## GOAL OF THE EXERCISE
Copy every line of the following data that includes the string "Viewport".

## DATASET
┌──

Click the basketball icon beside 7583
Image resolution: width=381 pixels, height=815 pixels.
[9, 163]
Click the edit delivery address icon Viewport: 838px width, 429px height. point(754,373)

└──
┌──

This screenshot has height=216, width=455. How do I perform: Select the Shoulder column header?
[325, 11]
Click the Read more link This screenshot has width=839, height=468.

└──
┌──

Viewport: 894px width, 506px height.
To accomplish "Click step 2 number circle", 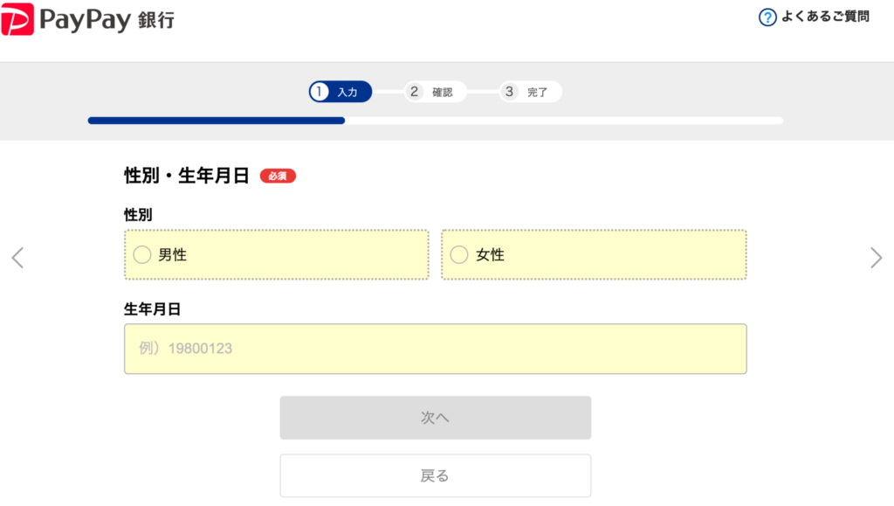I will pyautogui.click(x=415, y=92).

└──

## WRITTEN SOLUTION
Click the edit delivery address icon Viewport: 838px width, 429px height. point(754,373)
Viewport: 894px width, 506px height.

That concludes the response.